Pt-Modulated CuMnOx Nanosheets as Catalysts for Toluene Oxidation

Abstract

Controllable ternary Pt–Cu–Mn lamellar oxides with different amounts of Pt were synthesized using a facile and expeditious self-propagating flaming technique for catalytic oxidation of toluene. The surface structure, composition, and structure–performance relationship were investigated by combining X-ray diffraction (XRD), Brunauer–Emmett–Teller (BET) surface area, scanning electron microscopy (SEM), transmission electron microscopy (TEM), hydrogen temperature-programmed reduction (H2-TPR), and X-ray photoelectron spectroscopy (XPS).

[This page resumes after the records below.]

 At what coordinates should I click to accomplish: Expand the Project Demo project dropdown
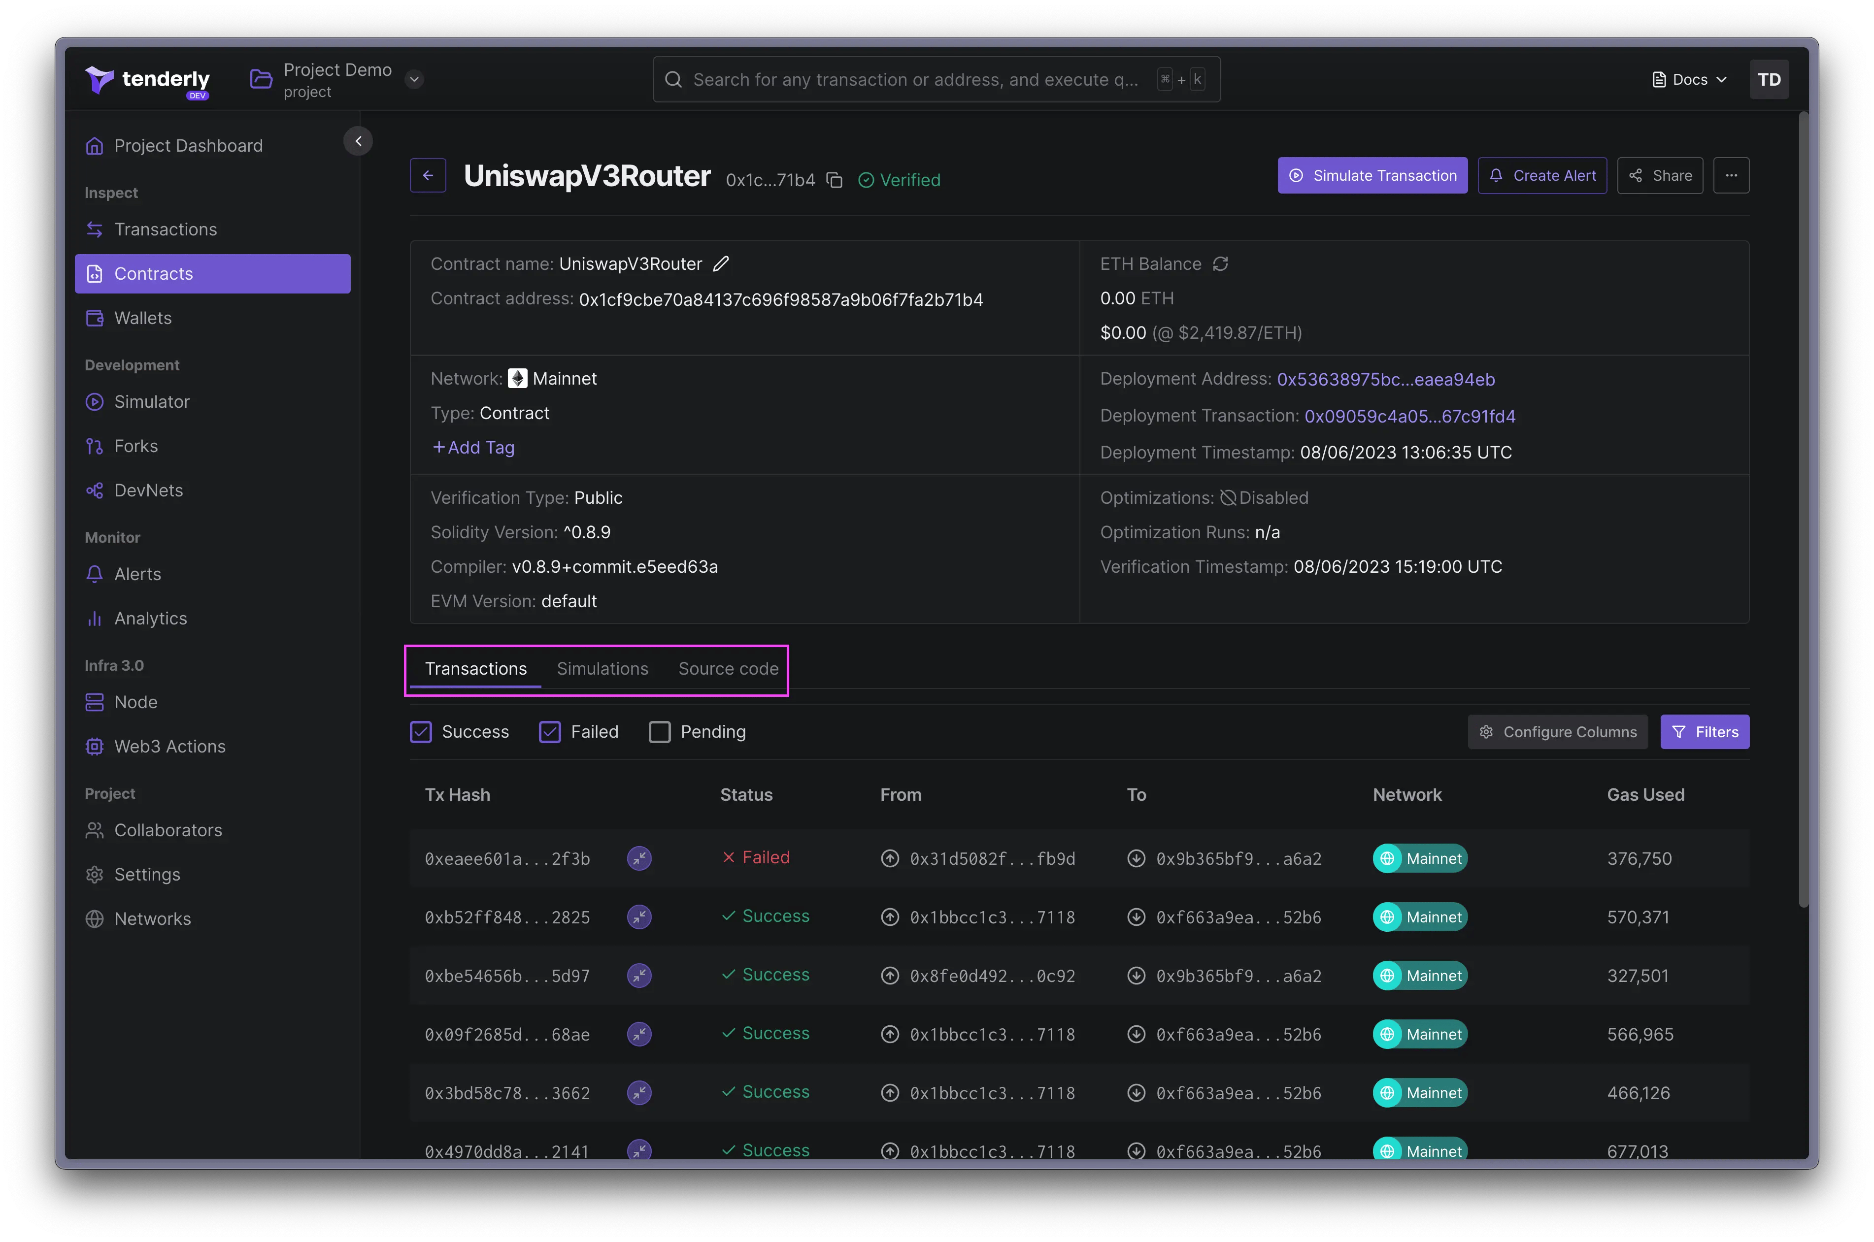click(x=414, y=79)
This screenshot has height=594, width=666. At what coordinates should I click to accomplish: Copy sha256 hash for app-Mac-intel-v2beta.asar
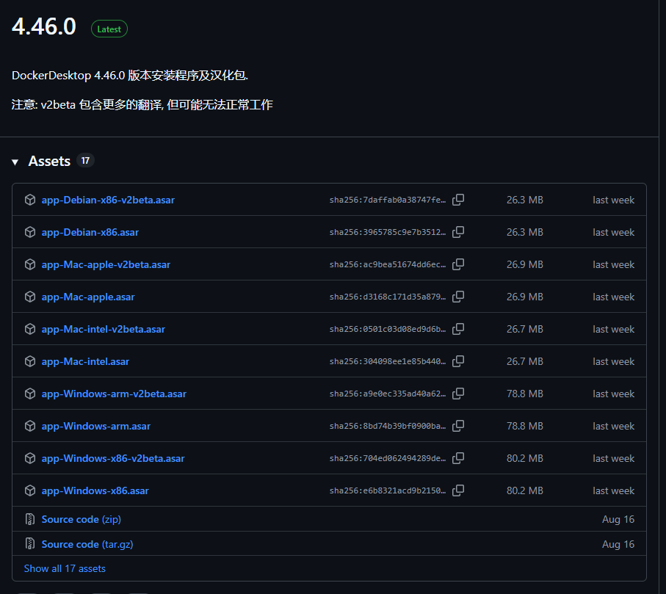(458, 329)
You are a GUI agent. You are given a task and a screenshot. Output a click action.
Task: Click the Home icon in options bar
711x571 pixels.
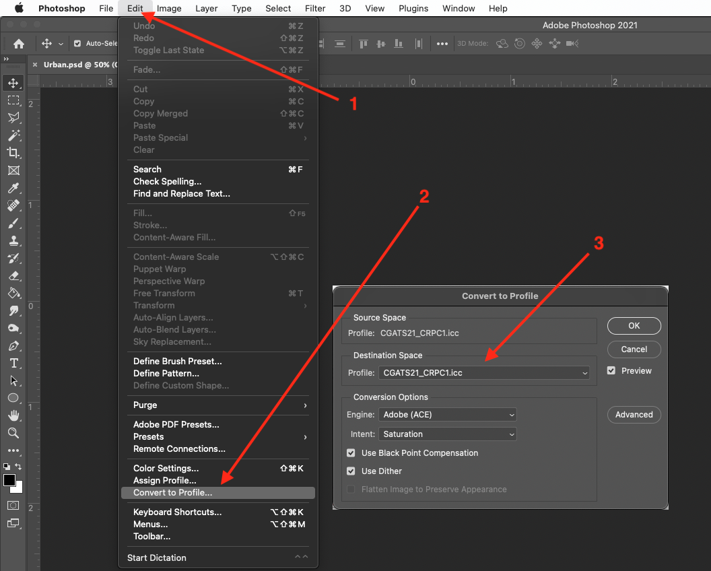tap(19, 44)
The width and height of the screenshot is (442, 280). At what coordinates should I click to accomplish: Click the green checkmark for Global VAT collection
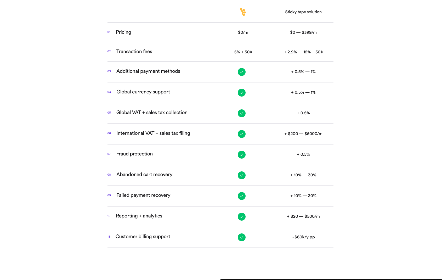point(242,113)
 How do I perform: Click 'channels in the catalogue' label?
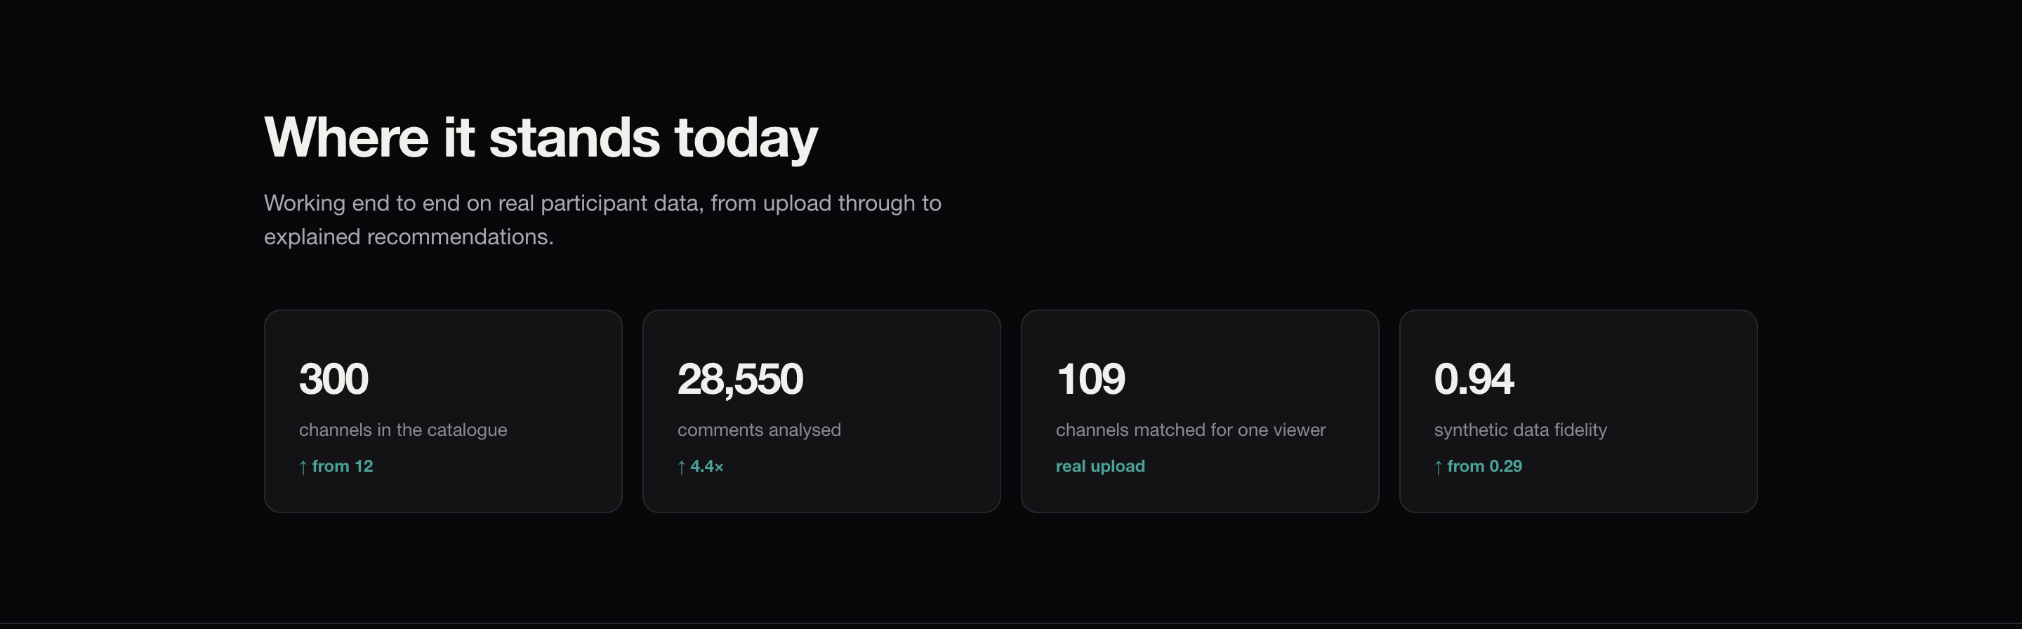(403, 430)
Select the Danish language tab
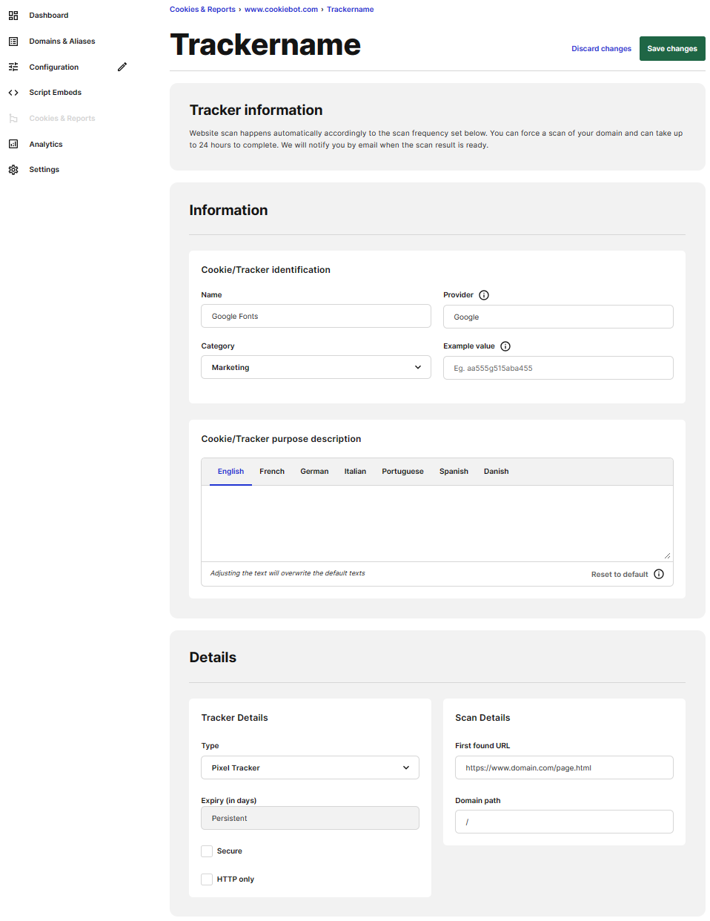Viewport: 710px width, 921px height. click(496, 472)
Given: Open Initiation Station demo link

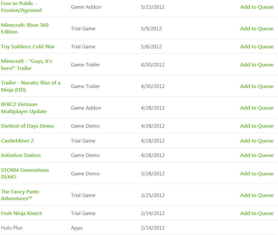Looking at the screenshot, I should point(21,155).

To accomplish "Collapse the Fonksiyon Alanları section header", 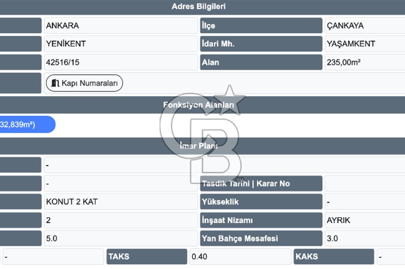I will point(198,105).
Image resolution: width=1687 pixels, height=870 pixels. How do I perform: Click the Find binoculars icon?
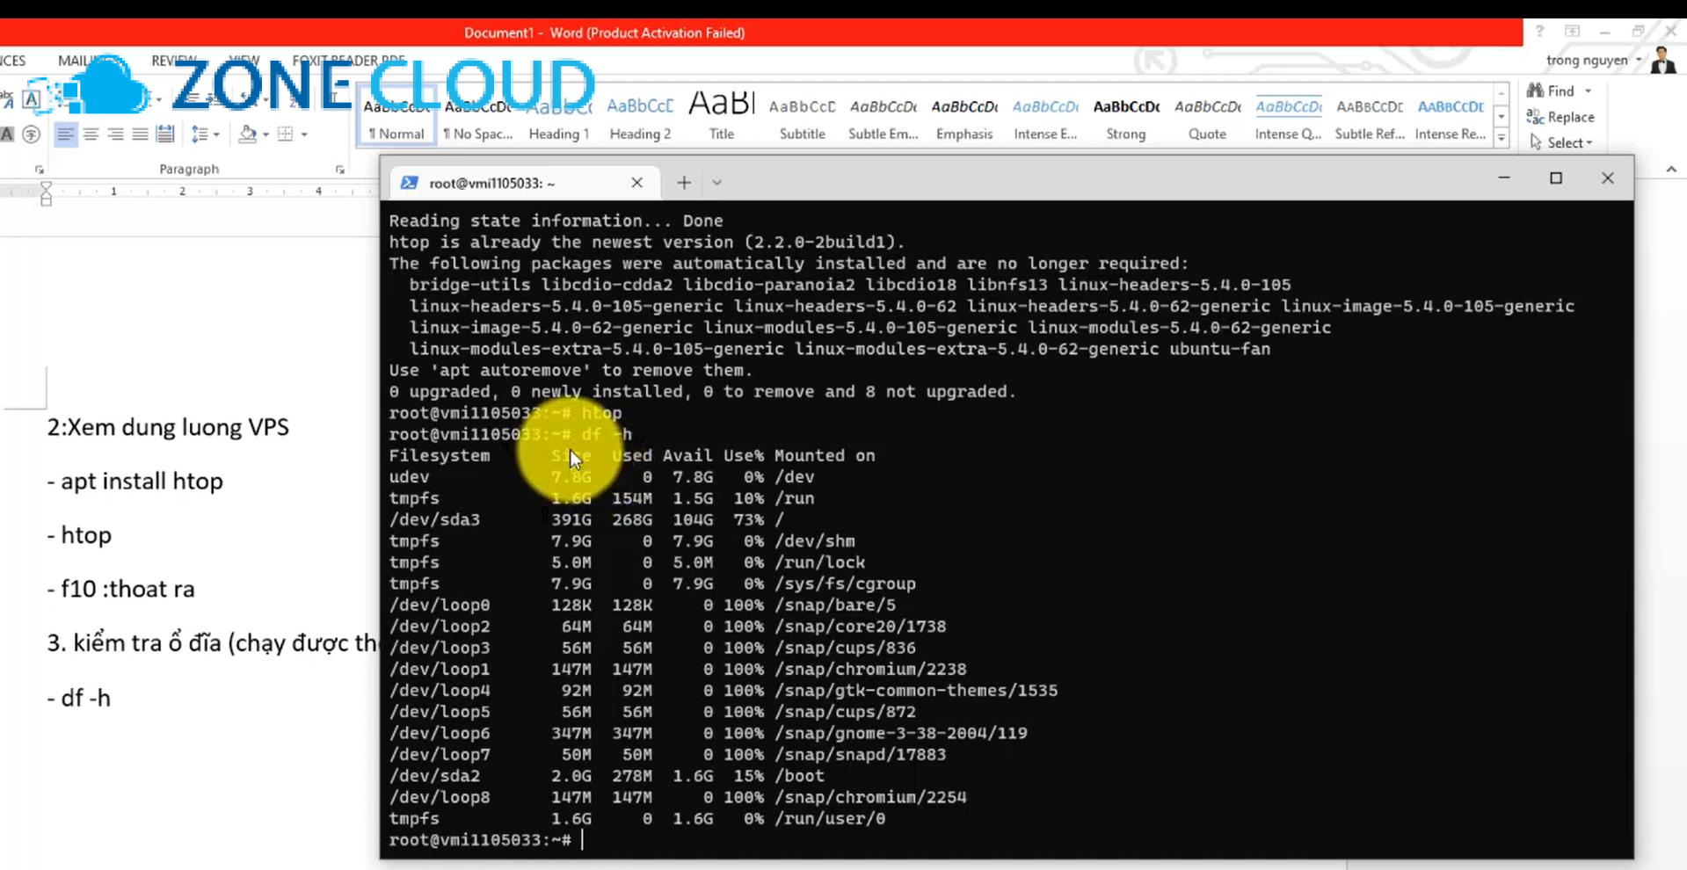[x=1536, y=91]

The catalytic performance of the as-produced catalysts toward the catalytic oxidation of toluene was investigated. Among the catalysts, the 0.5Pt-MnCu catalyst has shown 90% toluene removal at 228 °C with excellent cyclic stability, which is a significant achievement for MnCu binary nanosheet-like catalysts containing low amounts of Pt (0.5 wt %). This study has also inferred the degradation activity of modulated MnCu composite catalysts, which greatly hinges on the doping level of Pt. The lattice oxygen species are dominating according to the Mn–O bond strength, local environment, and reducibility. Moreover, Pt can increase the covalency of surface metal–oxygen bonds and electron affinity of surface metal-coordinated oxygen centers, thereby expediting the adsorption/activation of the gaseous oxygen molecules on oxide surfaces, which can step up the lattice oxygen as well as oxygen vacancy-involved reactions to invoke the Mars–van Krevelen and Langmuir–Hinshelwood mechanisms for boosting the overall toluene oxidation performance of PtCuMnOx catalytic materials. Based on the obtained results, this study proposes a vital insight into manipulating the nanoscale catalytic functions, which could also promise pivotal potential toward engineering the state-of-the-art transition-metal nanostructure for environmental catalysis.